Requirement
Render the stretch of the data from the line containing "How do I perform: Open" through the line containing "Open the meetextension.com" as a JSON list of strings, one per line, omitting blank lines.

Records for this exercise
== == ==
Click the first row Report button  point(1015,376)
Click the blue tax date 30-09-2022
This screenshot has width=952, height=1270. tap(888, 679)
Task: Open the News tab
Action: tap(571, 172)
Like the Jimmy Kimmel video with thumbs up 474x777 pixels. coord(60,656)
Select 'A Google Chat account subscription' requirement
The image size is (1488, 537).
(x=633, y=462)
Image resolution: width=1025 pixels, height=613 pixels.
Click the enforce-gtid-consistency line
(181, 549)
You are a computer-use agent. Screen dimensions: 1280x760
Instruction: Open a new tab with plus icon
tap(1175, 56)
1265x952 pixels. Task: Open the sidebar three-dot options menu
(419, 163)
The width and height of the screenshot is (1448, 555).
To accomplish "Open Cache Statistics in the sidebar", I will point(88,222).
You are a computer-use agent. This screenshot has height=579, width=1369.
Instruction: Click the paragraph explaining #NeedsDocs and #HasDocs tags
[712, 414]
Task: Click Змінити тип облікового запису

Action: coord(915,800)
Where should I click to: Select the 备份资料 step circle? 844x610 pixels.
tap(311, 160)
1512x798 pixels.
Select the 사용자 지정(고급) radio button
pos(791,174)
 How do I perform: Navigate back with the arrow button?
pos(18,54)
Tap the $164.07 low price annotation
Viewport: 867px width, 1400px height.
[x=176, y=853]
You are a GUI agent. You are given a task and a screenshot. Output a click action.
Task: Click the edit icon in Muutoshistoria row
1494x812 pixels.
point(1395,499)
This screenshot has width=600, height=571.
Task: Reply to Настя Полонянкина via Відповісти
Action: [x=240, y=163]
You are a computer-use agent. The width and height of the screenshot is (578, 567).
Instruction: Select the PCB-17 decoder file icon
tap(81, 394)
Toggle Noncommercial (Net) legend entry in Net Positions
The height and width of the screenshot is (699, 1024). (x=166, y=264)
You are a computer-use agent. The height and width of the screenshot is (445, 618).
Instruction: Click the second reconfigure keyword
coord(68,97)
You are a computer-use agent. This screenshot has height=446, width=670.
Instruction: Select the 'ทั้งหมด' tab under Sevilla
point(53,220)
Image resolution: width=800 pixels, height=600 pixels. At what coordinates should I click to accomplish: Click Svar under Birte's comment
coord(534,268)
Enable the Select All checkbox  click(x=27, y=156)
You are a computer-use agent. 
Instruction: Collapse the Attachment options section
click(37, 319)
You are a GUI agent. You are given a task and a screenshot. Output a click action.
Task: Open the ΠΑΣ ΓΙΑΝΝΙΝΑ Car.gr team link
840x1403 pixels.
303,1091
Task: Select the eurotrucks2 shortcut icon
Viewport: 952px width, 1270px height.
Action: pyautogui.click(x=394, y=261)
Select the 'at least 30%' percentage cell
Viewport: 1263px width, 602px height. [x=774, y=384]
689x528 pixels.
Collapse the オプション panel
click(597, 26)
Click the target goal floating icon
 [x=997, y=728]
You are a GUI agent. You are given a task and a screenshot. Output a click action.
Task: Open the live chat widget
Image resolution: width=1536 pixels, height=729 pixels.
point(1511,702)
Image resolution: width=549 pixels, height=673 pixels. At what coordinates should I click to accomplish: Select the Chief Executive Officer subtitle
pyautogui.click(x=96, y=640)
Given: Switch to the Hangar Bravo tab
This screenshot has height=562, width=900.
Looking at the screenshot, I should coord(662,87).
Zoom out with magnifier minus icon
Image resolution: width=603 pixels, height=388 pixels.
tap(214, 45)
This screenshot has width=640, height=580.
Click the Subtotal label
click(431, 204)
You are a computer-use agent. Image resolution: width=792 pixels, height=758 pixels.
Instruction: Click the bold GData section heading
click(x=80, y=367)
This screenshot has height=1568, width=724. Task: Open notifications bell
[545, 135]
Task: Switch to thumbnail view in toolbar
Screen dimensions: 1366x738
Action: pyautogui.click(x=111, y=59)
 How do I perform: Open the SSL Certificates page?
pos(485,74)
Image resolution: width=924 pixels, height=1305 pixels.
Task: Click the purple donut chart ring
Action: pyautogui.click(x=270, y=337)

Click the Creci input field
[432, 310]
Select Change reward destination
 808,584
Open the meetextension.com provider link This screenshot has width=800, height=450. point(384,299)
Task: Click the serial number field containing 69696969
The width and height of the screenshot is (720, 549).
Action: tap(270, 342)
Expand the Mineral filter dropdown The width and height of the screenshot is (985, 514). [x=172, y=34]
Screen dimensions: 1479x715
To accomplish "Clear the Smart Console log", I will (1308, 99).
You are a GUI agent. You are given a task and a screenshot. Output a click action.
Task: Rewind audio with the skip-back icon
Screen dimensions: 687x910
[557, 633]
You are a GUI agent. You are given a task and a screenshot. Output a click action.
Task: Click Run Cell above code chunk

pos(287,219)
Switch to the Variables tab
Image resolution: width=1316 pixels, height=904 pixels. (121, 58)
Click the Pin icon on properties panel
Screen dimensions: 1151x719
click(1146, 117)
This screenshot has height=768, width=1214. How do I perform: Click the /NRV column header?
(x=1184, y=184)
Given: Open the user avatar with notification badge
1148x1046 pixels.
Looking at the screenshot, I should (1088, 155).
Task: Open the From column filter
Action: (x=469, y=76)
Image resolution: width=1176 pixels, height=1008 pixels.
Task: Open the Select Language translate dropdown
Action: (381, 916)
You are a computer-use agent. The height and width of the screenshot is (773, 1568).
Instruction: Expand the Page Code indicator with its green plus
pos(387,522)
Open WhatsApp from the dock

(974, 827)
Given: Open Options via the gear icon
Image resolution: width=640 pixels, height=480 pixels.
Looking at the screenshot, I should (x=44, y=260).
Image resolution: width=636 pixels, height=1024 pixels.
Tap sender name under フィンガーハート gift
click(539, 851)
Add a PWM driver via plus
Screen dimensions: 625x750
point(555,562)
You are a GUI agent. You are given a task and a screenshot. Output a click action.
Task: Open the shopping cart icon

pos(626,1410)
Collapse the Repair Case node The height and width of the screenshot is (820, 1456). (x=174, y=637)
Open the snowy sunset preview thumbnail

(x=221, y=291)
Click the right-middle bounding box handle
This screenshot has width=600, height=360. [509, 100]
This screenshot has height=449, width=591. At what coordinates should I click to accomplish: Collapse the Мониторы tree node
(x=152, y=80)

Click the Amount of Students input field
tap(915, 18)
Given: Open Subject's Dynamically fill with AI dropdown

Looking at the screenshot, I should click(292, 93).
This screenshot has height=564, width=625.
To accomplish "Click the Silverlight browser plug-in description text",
== == ==
Completed task
[
  " How do I perform: Open the SSL Certificates page?",
  "pos(485,74)",
  "Image resolution: width=924 pixels, height=1305 pixels.",
  "Task: Click the purple donut chart ring",
  "Action: pyautogui.click(x=270, y=337)",
  "Click the Creci input field",
  "[432, 310]",
  "Select Change reward destination",
  " 808,584",
  "Open the meetextension.com provider link This screenshot has width=800, height=450. point(384,299)"
]